◆ Goal ◆
Return every line from the start of the entries down to the line containing "[x=1128, y=203]", inclusive, reproducing each one verbatim.

◆ Source data ◆
◇ ◇ ◇

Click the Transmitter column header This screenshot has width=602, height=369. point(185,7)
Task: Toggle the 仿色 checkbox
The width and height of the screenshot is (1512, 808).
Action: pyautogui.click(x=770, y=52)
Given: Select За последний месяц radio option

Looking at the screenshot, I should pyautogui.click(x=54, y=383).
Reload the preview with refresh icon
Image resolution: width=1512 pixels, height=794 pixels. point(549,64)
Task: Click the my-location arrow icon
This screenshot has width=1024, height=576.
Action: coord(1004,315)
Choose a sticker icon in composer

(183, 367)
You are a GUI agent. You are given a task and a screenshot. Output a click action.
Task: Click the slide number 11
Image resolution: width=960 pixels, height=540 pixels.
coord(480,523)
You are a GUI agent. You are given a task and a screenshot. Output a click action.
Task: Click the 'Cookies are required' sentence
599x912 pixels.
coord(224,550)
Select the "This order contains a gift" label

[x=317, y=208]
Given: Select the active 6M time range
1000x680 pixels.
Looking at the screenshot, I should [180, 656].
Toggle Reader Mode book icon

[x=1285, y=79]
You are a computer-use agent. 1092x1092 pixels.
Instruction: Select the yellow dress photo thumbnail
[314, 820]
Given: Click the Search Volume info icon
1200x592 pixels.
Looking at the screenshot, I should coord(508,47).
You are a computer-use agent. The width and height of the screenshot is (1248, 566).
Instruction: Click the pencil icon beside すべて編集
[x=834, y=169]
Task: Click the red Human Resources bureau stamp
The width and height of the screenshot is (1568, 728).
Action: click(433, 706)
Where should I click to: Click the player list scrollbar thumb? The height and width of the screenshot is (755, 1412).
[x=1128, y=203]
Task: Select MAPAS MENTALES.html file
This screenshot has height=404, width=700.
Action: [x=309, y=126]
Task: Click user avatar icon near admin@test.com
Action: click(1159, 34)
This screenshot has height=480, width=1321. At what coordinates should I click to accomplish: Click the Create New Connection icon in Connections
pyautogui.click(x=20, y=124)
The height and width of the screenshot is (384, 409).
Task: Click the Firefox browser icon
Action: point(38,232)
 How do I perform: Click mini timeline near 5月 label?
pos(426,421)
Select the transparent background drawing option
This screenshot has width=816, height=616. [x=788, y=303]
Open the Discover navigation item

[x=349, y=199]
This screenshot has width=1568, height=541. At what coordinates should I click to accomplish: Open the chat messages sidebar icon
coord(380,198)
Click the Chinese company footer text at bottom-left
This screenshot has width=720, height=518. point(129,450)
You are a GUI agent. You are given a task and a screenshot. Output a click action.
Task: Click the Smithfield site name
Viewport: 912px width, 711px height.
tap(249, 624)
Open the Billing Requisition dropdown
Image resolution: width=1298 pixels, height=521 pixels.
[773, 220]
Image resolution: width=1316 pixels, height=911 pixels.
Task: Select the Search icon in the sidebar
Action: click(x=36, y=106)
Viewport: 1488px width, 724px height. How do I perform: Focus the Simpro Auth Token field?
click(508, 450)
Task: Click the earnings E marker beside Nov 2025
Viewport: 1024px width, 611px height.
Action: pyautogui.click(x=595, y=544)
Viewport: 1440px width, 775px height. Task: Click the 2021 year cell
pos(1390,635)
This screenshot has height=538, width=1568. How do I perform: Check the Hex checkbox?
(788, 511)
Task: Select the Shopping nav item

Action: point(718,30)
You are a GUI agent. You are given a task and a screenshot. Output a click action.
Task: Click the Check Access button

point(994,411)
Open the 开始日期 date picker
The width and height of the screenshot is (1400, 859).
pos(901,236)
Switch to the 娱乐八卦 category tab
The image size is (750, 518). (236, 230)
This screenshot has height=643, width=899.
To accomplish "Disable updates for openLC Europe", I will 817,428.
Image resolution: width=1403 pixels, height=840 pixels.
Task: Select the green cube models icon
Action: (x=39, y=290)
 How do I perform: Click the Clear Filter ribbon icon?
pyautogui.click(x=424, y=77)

◇ ◇ ◇

◆ Result of the exercise ◆
Click the Transmitter column header This screenshot has width=602, height=369. point(185,7)
Task: Toggle the 仿色 checkbox
The width and height of the screenshot is (1512, 808).
Action: pyautogui.click(x=770, y=52)
Given: Select За последний месяц radio option

Looking at the screenshot, I should pyautogui.click(x=54, y=383).
Reload the preview with refresh icon
Image resolution: width=1512 pixels, height=794 pixels. point(549,64)
Task: Click the my-location arrow icon
This screenshot has width=1024, height=576.
Action: coord(1004,315)
Choose a sticker icon in composer

(183, 367)
You are a GUI agent. You are given a task and a screenshot. Output a click action.
Task: Click the slide number 11
Image resolution: width=960 pixels, height=540 pixels.
coord(480,523)
You are a GUI agent. You are given a task and a screenshot. Output a click action.
Task: Click the 'Cookies are required' sentence
599x912 pixels.
coord(224,550)
Select the "This order contains a gift" label

[x=317, y=208]
Given: Select the active 6M time range
1000x680 pixels.
Looking at the screenshot, I should [180, 656].
Toggle Reader Mode book icon

[x=1285, y=79]
You are a computer-use agent. 1092x1092 pixels.
Instruction: Select the yellow dress photo thumbnail
[314, 820]
Given: Click the Search Volume info icon
1200x592 pixels.
Looking at the screenshot, I should coord(508,47).
You are a computer-use agent. The width and height of the screenshot is (1248, 566).
Instruction: Click the pencil icon beside すべて編集
[x=834, y=169]
Task: Click the red Human Resources bureau stamp
The width and height of the screenshot is (1568, 728).
Action: click(433, 706)
Where should I click to: Click the player list scrollbar thumb? The height and width of the screenshot is (755, 1412).
[x=1128, y=203]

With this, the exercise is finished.